Eight years since she left, just about now, and this time it catches me in the middle of something that doesn’t quite let me mope and whimper around as much as I’d feel like. After another break, spanning the past three days, I even went back to the usual protest location for a while this evening, though I whimpered on the way, kept thinking I really shouldn’t be out at this time and, albeit in part also due to the fact that I was among people again, was about to sit down on the pavement and break down completely by the time I got back. Probably shouldn’t be trying to add something more to my story tonight either, after I’ll write this, but I didn’t do so earlier today, so I’ll have to, even if it’ll only be a quick paragraph and not mark the end of this chapter, which I at some point hoped I’ll finish no later than tonight.

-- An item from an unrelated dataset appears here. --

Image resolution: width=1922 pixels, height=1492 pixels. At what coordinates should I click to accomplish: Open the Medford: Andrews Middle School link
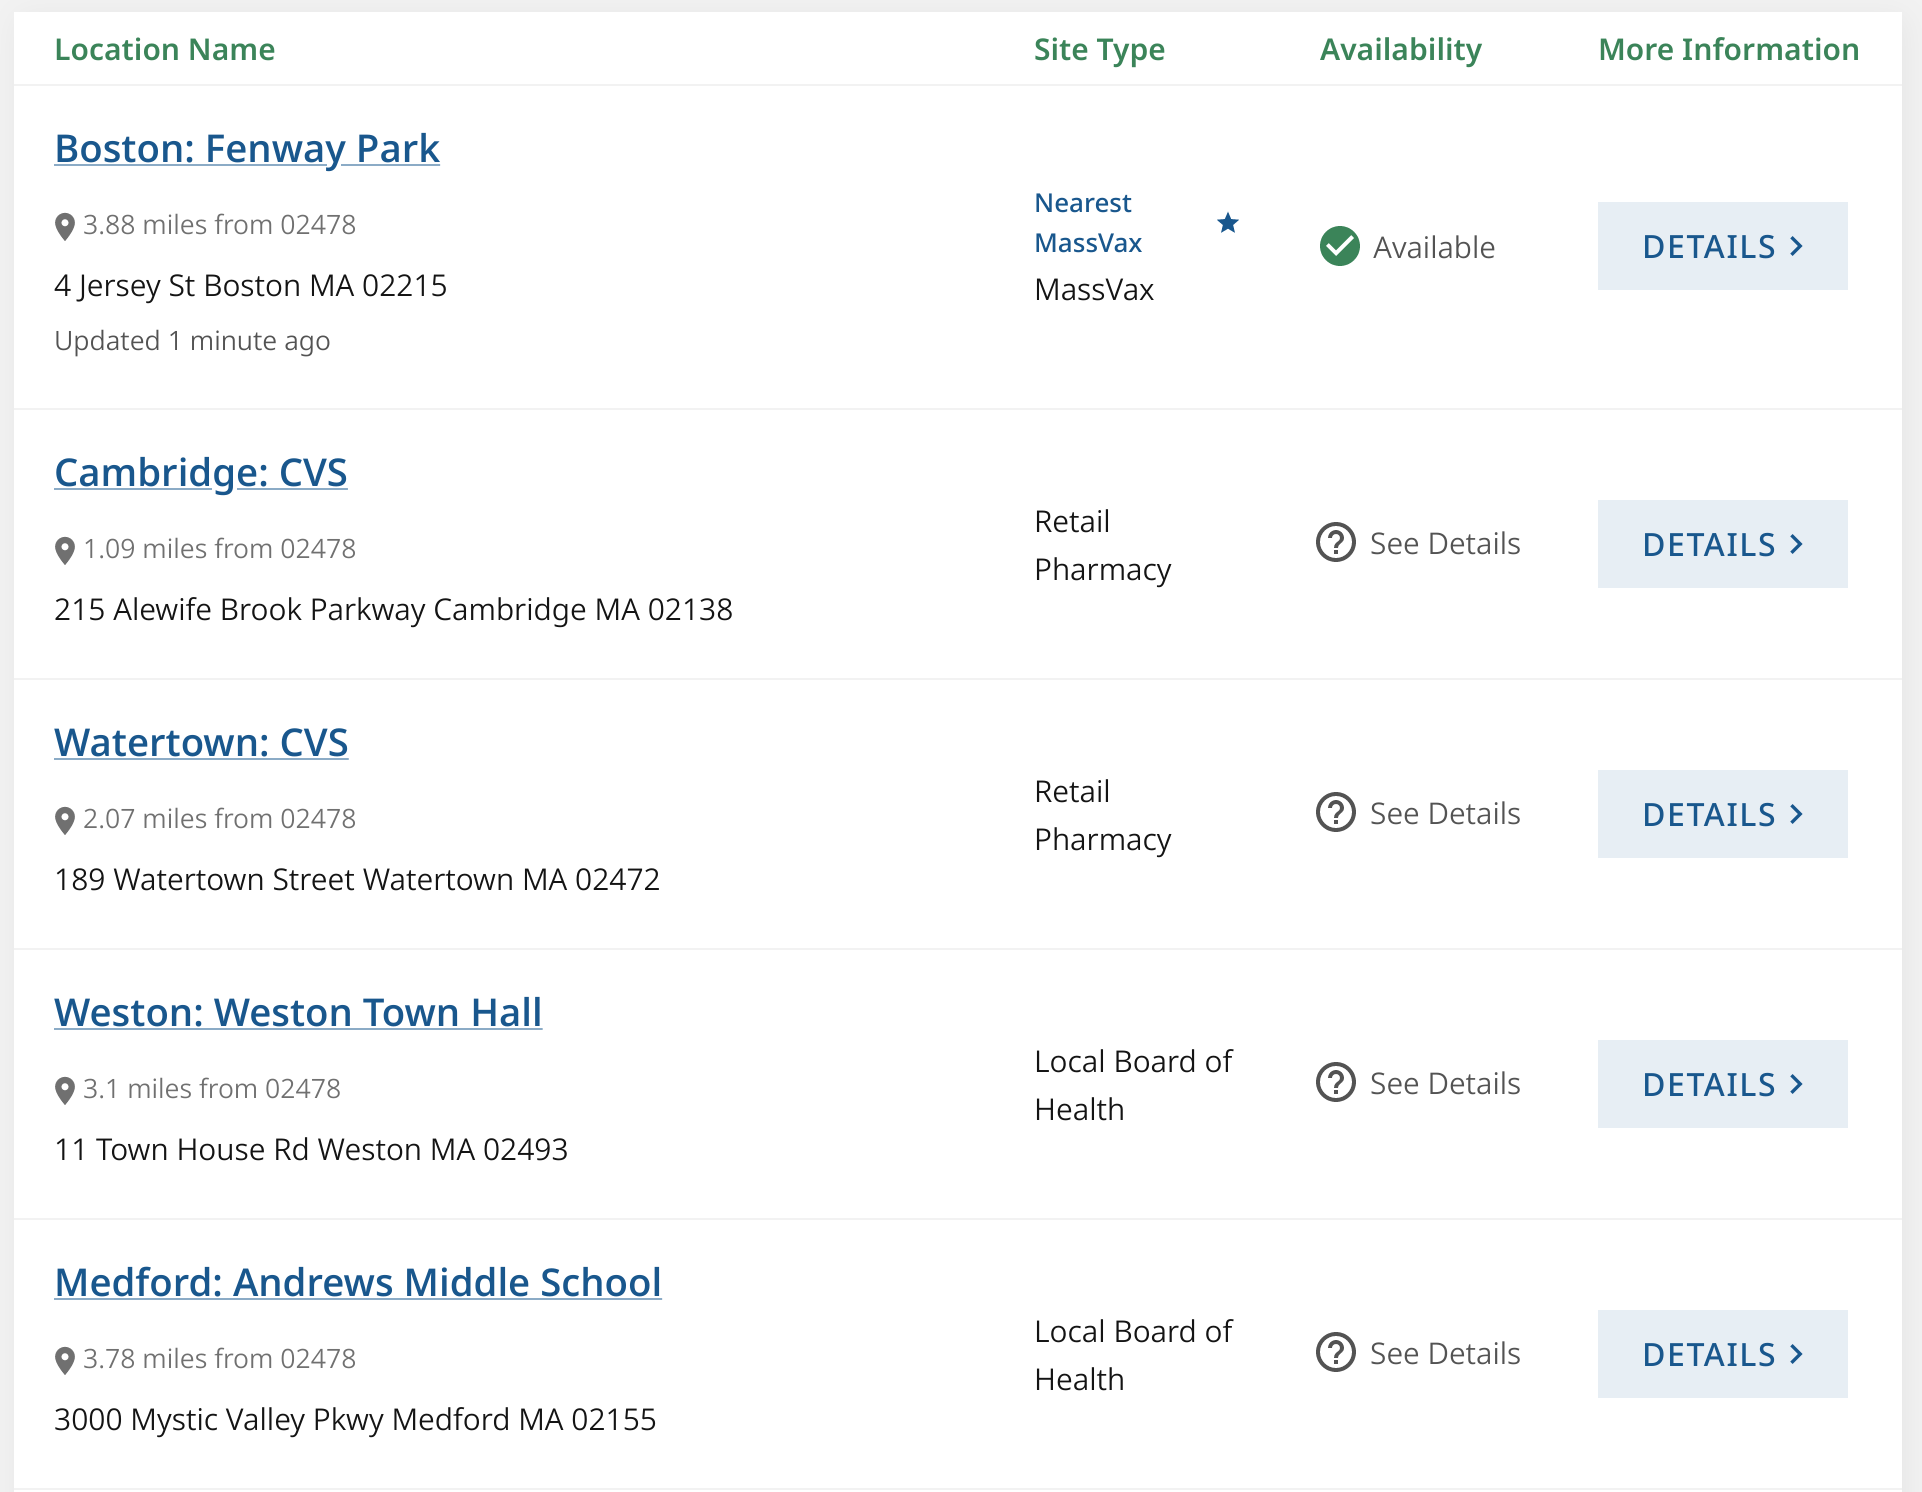pos(358,1283)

I’m guessing this will be something of a delayed impact, hitting me even harder than it normally would, which is saying something, next week. The fact that I just happened to stumble upon some more things these days, quite by accident, definitely isn’t helping either. It may come to something later, or it may spell disaster, or it may simply be yet another thing to worry about and be worn down by; I have no idea at the moment and tonight I can’t even think about it. In a week or two, I’ll see if there’s anything left of me to deal with this as well.
I guess that’s it for now. If this would be a regular personal post, there would be more to say, but I’m not mixing anything else with this. Even if, from the point of view of our relationship and that of my reasons to still keep some hope alive, other days were clearly more important, from the point of view of its direct impact, both at the time and as a memory… It’s the day I died.